#### [Quoted passage]
* START *
Sunday, March 15, 2009

Finding dominant sevenths from the triad

On the mandolin, my "guerrilla" learning style has thus far been focused on constructing four-string chords, both for a fuller voicing and (let's be honest) to allow the right hand to cruise sloppily.

Structurally, it's been about regular permutations deliberately limited to moveable forms. So, for triads, I carried over what I'd learned on the Guitar Craft-tuned guitar, from a California Guitar Trio exercise: one form per inversion, root, first (third in bass), and second (fifth in bass), with the other strings advancing diatonically up the neck as well. So, for A major, the three inversions with A, C#, and E in the bass would be:

This proved to be so helpful in my learning that I sweated out the same thing for the diatonic sevenths...again, one form per possible inversion, advancing up the neck, moveable forms. Translating directly from the guitar, for Amaj7 as an example, the forms for A, C#, E, and G# in bass, are: The really geeky may notice that in first inversion I altered the triad, flatting the root to the major seventh; this allowed me to use the root on the top string, keep all four component notes in the chord, and have each form truly advance the bass and treble strings up the neck each time. It was an arbitrary choice, but it helped me construct a box that really helped me to "see" the chord forms advancing up the neck.

On the mandolin, I ran into another problem: some of these forms are simply too tight to work well on the smaller instrument. (By contrast, stretches like the second-inversion maj7 voicing are very workable on the mandolin while being a real workout on the guitar.) I realized that I would eventually need to find other convenient voicings for the mando.

Somewhere in there I ran across Jethro Burns' outstanding book, which advocates the concept of the three-string chord (even for chords with more than three tones) on the basis that it can be altered more easily than a four-string chord. True, but that introduces an unintended problem for the beginner: how can you understand what chord tones you can omit, before you've got a good grip on where the possibles are? I ignored the three-string approach at the time, staying with my fours and developing some confidence (this was a good decision, at least for me), but
how funny what comes back in due time. With a good grounding in where all those notes actually are, and watching Mike Marshall articulate the same advantage of alteration in one of his excellent video resources, I actually started to "get it". In working with a couple of David Grisman tunes, the three-string chord really started to show its value, and with that came another revelation: the three-string chord is much, much easier on the tightest fingerings.
* END *
#### [Stated problem A]
Copy from the mandolin chord post the part that opens with the words containing "Sunday, March 15, 2009" and closes with "to cruise sloppily.".
#### [Stated problem B]
Write the next part of the mandolin chord post, picking up after its final sentence.

#### [Material]
* START *
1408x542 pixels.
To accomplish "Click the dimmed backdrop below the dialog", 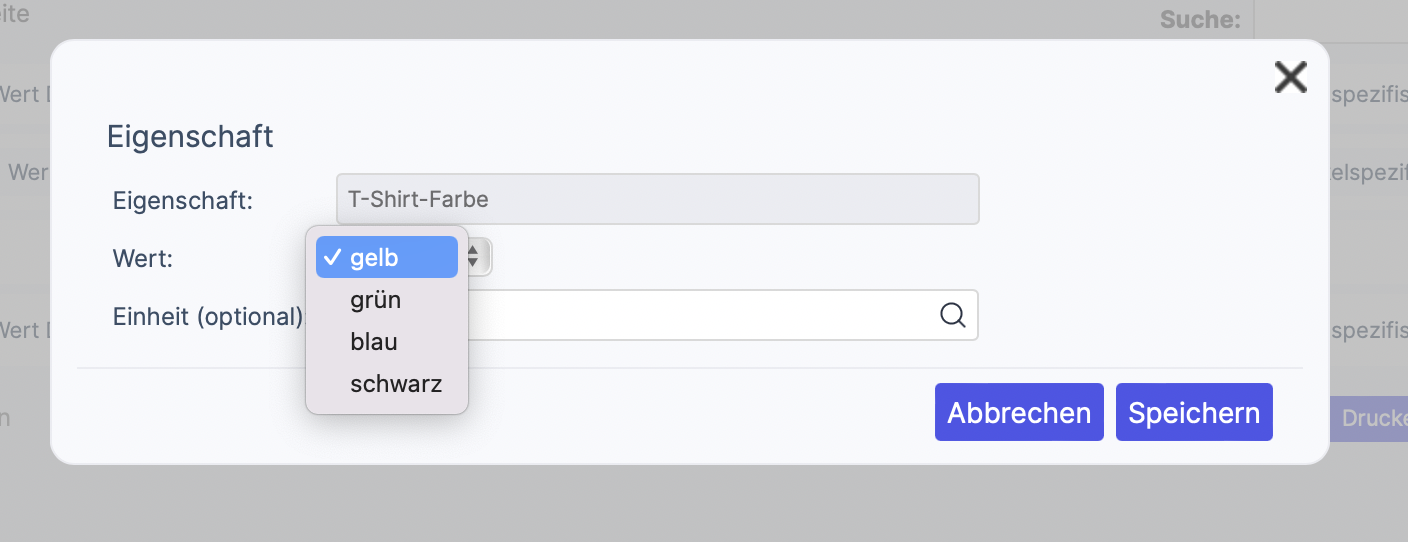I will [x=700, y=505].
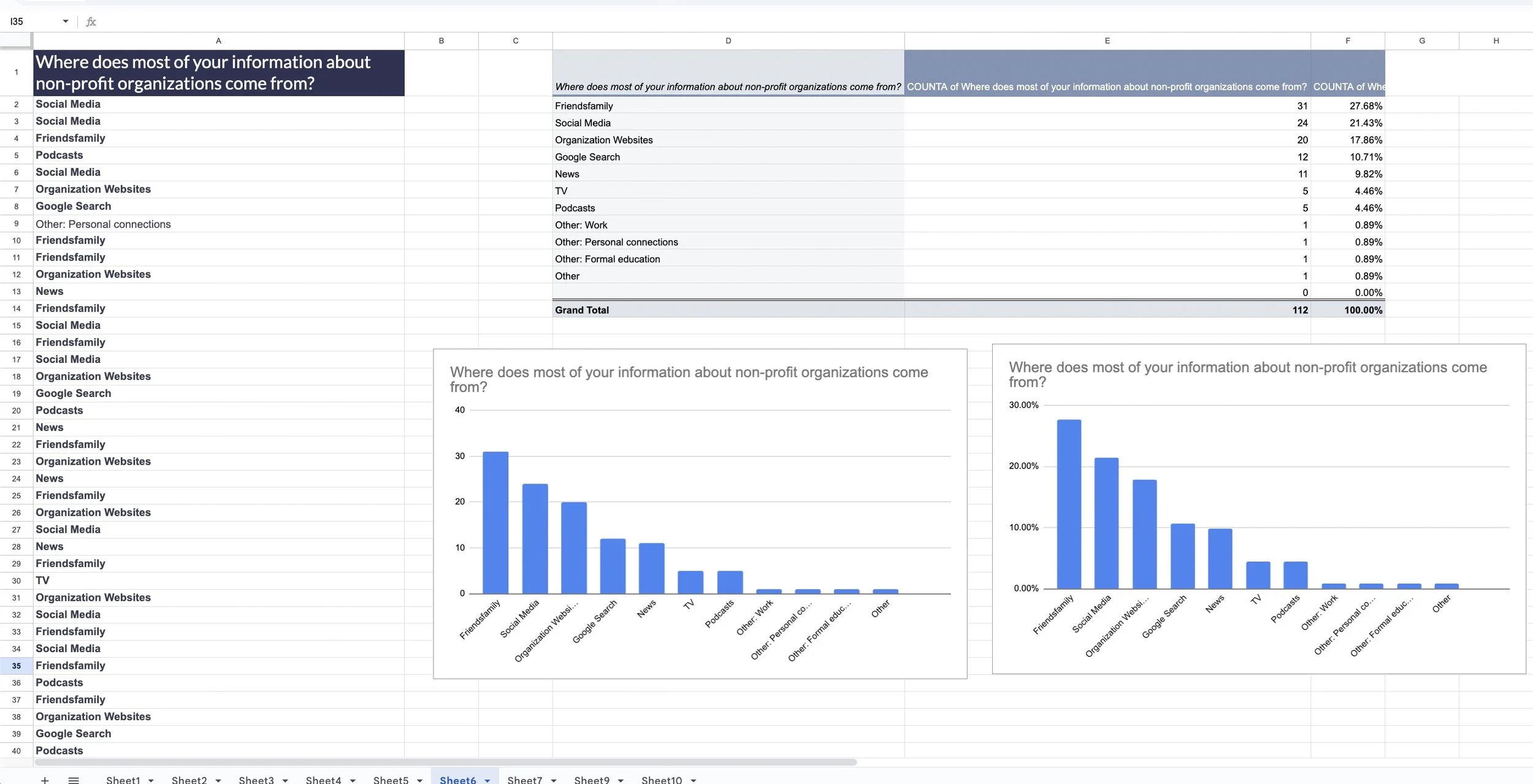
* END *
#### [Expected answer A]
Sunday, March 15, 2009

Finding dominant sevenths from the triad

On the mandolin, my "guerrilla" learning style has thus far been focused on constructing four-string chords, both for a fuller voicing and (let's be honest) to allow the right hand to cruise sloppily.

#### [Expected answer B]
Great. So I've started to explore the three-string chord concept, with an eye to building a library of chords for my own use. And, quickly enough, the "omit tones" problem rears its head, to wit: how does one intuitively know where to find a three-string chord that omits the root?

As with many things I've learned about music so far, at least one example turned out to be a "duh" moment. I was playing around with the four suggested inversions of a three-string dominant seventh, as noted by Burns. Going up the neck, this is A7 with G (7th), A (root), C# (3rd), and E (5th) on top:

Now you may notice that the note A only appears once in those four chords, as the top note of the seventh-in-bass inversion. So: how the heck do I quickly find an A7 that doesn't even have an A in it?

I found myself noodling a bit on this, and stumbled on creating the seventh out of each triad inversion, by flatting the root note by a whole tone. Whoa, there they are!


Then, what really bent me is that suddenly I also recognized that these root-omitted dominant seventh chords are enharmonically the same as the diminished triad build on the chord's third--in each inversion. That is, A7 with no root (C#-E-G) is also a C# diminished triad. This makes complete sense, of course, since a dominant seventh is nothing more than two minor thirds stacked on top of a major third, and if you omit the major third, what you're left with is two minor thirds--or a diminished fifth. Quo erat duhmonstratis. (Okay, maybe it takes a geek to appreciate that, but sue me, I love this stuff.)


Excepting the form with root on top, then, which kind of lives "in between" the third inversion and the first, I can now find any dominant seventh by finding the appropriate triad and altering it.
This three-string chord thing may have some value yet!